### Problem 1
In the piece on Prince Edward County's hospital, transcribe word for word the part that opens with the words containing "Prince Edward County has" and closes with "Ministry of Health.".
### Problem 2
Write the next part of the piece on Prince Edward County's hospital, picking up after its final sentence.

### Passage shown
Recently Dave Gray has persuaded a lot of people that we should rally at Queen’s Park and get high-level government attention to plans for our hospital. The rally is to be on Wednesday, April 17th.

Here’s the background: in 1998 a Conservative “Common Sense” government forced Prince Edward County Memorial Hospital to come under administration from Belleville General Hospital. This “satellite” arrangement has not worked as well as was hoped, because it was not “common sense” to put an efficient rural hospital under the authority of an urban hospital 40 kilometers away. As was the case with many other  small-town hospitals, there was little respect for the idea of “different strokes for different folks,” little understanding that life in the country is still different from life in the city. So now there is a strong and general feeling that the time has come for a return to independence.

Let’s ask our government to look at the big picture, to see Memorial Hospital as part of an economic eco-system that profits the whole province, to realize that local control of our hospital will bring better management of tax dollars plus some long-term medical benefits for people all over Ontario.

Prince Edward County has a unique geography, a unique social history and a unique approach to medical care. These facts call for a non-standard approach to our hospital by the Local Health Integration Network and the Ministry of Health.

Our geography is unique. In the whole of Canada, there is no other county that is essentially an island. For over 150 years people got here mainly by boat. We have about 800 kilometers of shoreline, including two of the longest sand beaches in the world, but only two fixed bridges to the mainland and one of those is sometimes blocked. Some people still depend on a ferry.

 The shoreline is attractive, but very irregular, so some residents are living on long peninsulas and have to drive at least half an hour just to reach our local hospital and, even in good weather, it’s another 35-40 minutes to the hospital in Belleville. Those times do not fit provincial guidelines for prompt medical care. The time lag is greater for the poor and the elderly who cannot drive, because we have no public transport system and taxis are expensive.

 In the summer, hundreds of thousands come to our beaches and provincial park campsites. Now more and more summer visitors come from Québec. They spend out-of-province money here and on the way here and that means more sales tax revenue for Ontario. Of course sun-lovers and campers have various kinds of emergencies and our hospital does a good job of caring for them, even when there aren’t enough beds or when there are no ambulances available. We need more beds and more staff.

Geologically, Prince Edward County is an extension of the Niagara Escarpment, and recent investments have changed farmlands into dozens of vineyards that produce high quality wines. The provincial government profits from the taxes on these wines. The people who tour the wineries often stay overnight at local bed-and-breakfast homes and they can sleep peacefully knowing there is a good hospital not far away.

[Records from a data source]
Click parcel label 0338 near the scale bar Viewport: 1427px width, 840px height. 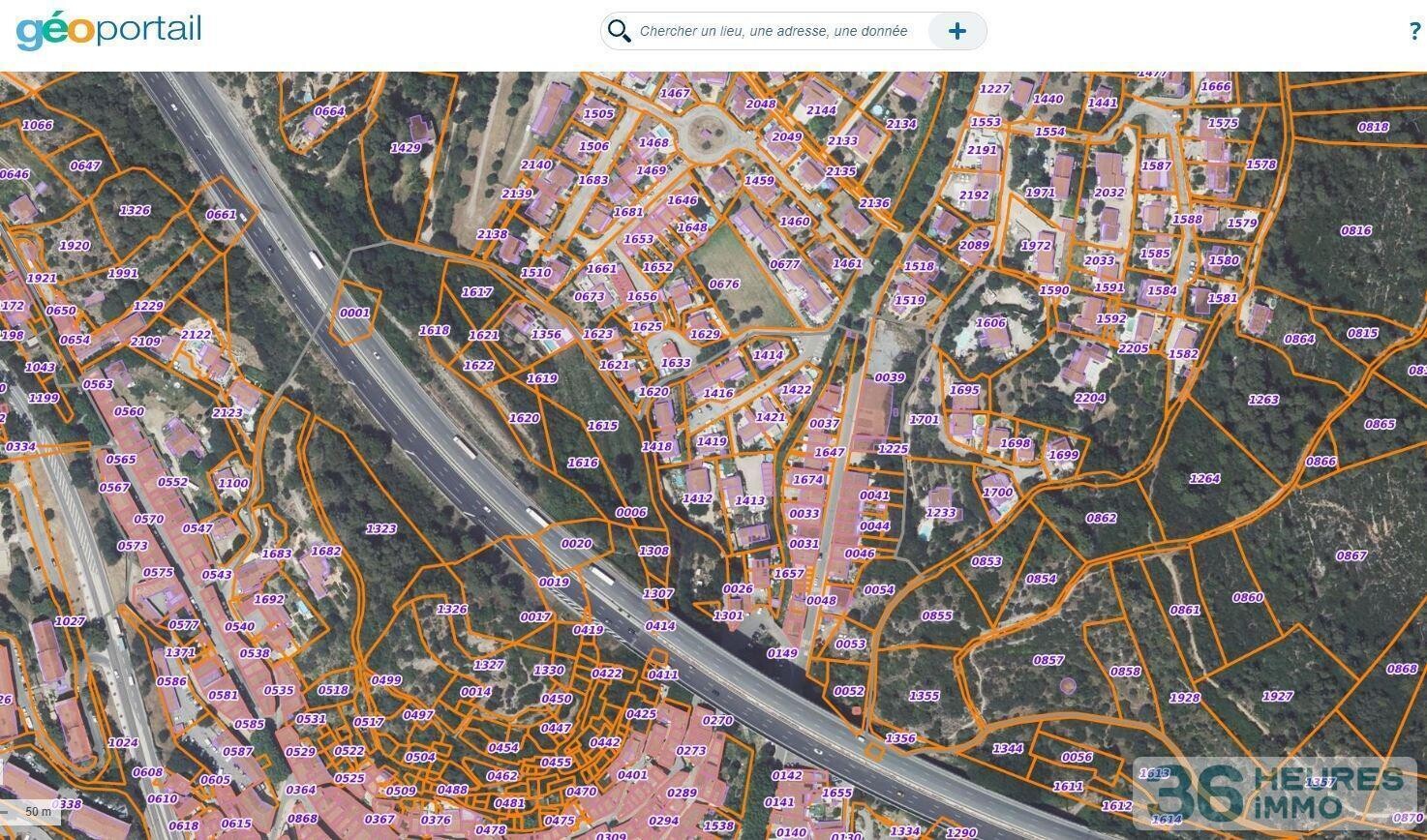(x=67, y=805)
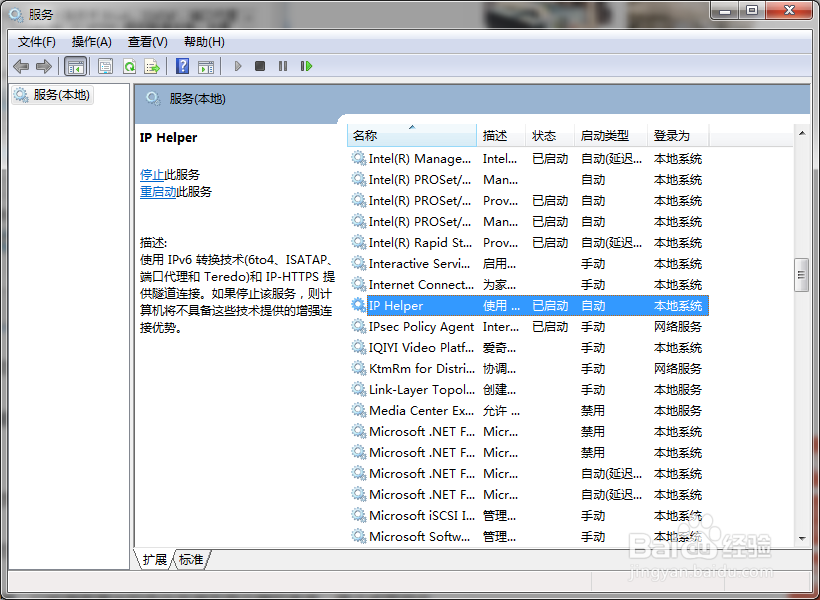Open the properties icon on the toolbar

[x=105, y=66]
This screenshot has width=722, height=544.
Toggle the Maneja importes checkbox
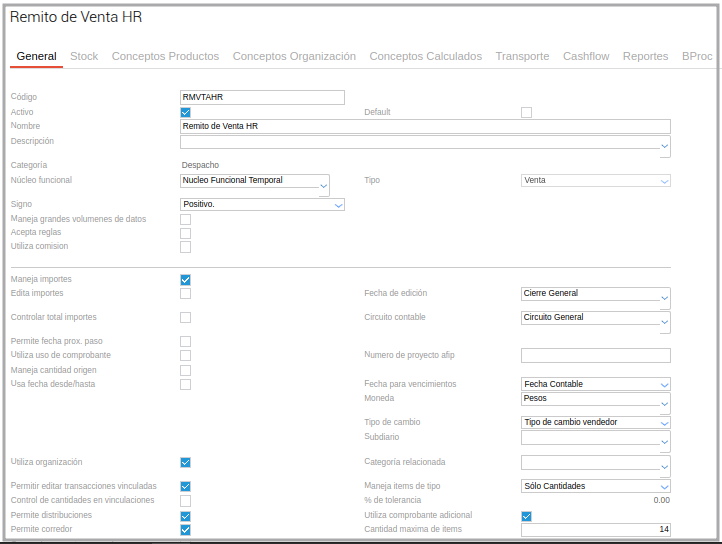[x=185, y=280]
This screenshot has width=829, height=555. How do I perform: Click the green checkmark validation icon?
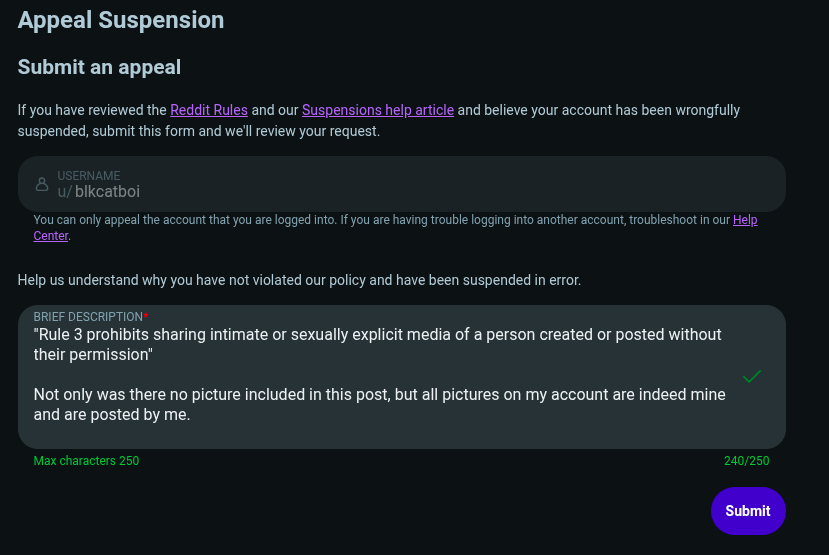(x=752, y=376)
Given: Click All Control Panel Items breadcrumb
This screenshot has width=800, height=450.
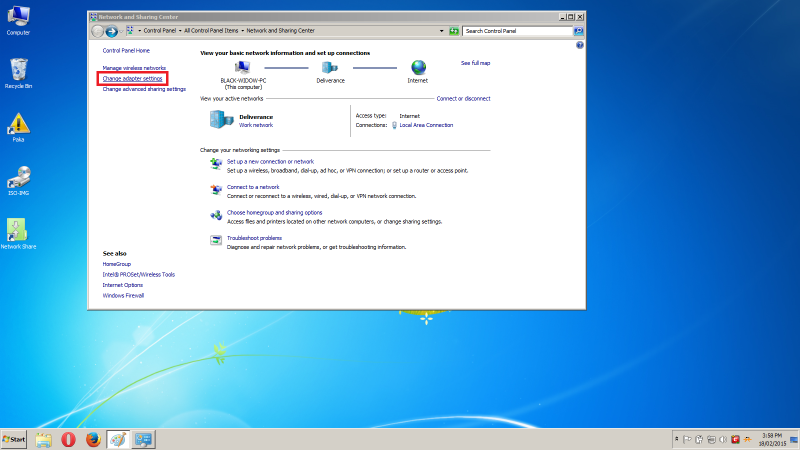Looking at the screenshot, I should click(x=213, y=31).
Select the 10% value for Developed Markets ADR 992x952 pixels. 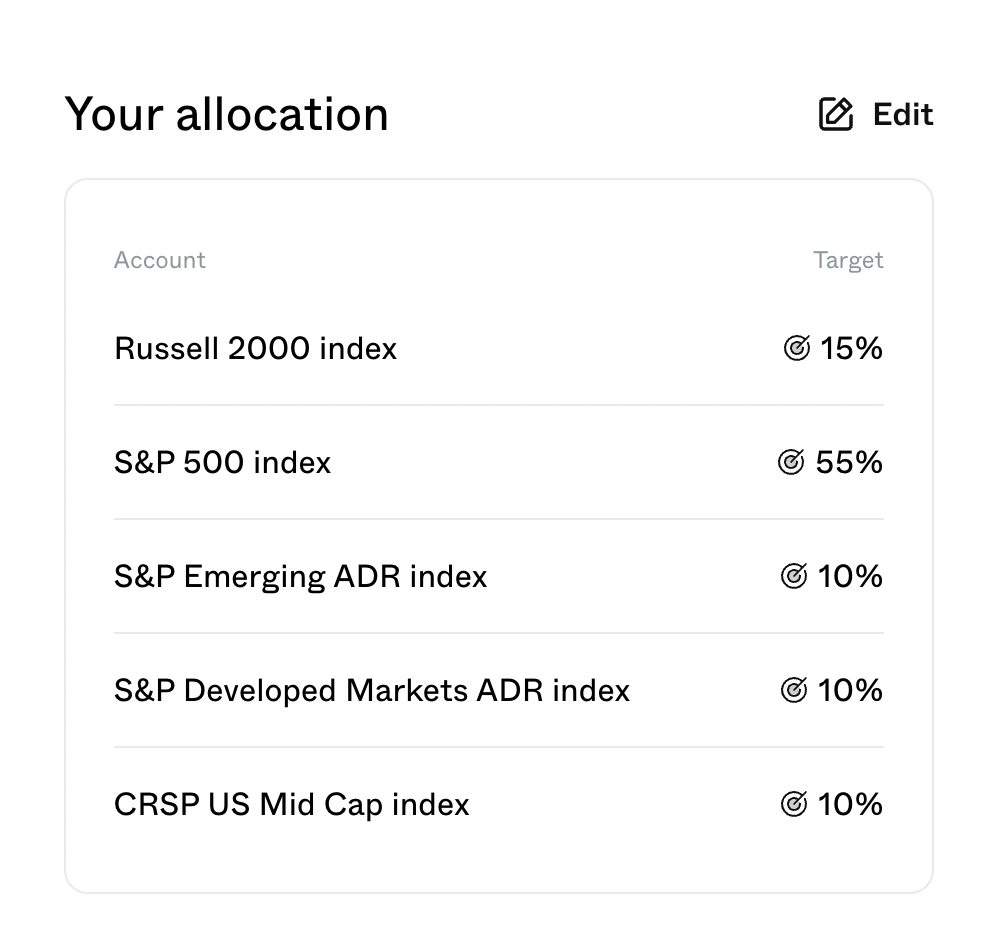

### Exercise answer 1
Prince Edward County has a unique geography, a unique social history and a unique approach to medical care. These facts call for a non-standard approach to our hospital by the Local Health Integration Network and the Ministry of Health.

### Exercise answer 2
The county’s topography consists mostly of rolling fields and gentle slopes that attract bicyclists and runners. From early spring to late fall we see out-of-town groups of riders on the bicycle paths beside our roads; and once a year we host a marathon for 1200-1500 runners from all over the world who want to qualify for the famous Boston Marathon. These occasional visitors often find something in our county that brings them back. Their happy experiences promote the image of Ontario as a good place, and that publicity is worth millions to our Ministry of Tourism.

Our social history is unique. It includes Champlain and Catholic missionaries, United Empire Loyalists and our first Prime Minister; but isolation from the rest of the country prompted the growth of a people highly reliant on God and each other. In 1919, long before there were bridges to the mainland, the people of Prince Edward County set up their own hospital, equipped it, maintained it and financed it without provincial help or bank debt. We would like to be in charge again, because we can be trusted to do a good job financially and medically. Most staff members live in the county and many know patients as friends or neighbors. Over the years, members of the Hospital Auxiliary, service clubs and individual volunteers together have raised millions of dollars to buy the most modern equipment available.

Our medical situation is unique. Doctors here cooperate with each other to a remarkable degree. Our Family Health Team is said to be a model for others in the province. Doctors have worked out an arrangement for Emergency Room services to provide 24-hour coverage at minimal cost to the Ministry of Health. Local physicians make excellent use of a good electronic medical records system that connects them to each other and to our hospital, so there is little need for handling of printed reports or diagnostic images.

Queen’s University Medical School sends interns here for on-site experience in a small-town hospital. As a result, some decide to go into family practice when they graduate. That means more doctors for small communities in Ontario  – both a practical and valuable financial benefit for the Ministry of Health. Interns in our county also get a good look at geriatric medicine, because our percentage of senior citizens is higher than anywhere else in the province and our hospital is becoming a training ground for doctors who will be serving “Baby Boomers” all over the province. Let the Ministry of Health calculate the value of that benefit.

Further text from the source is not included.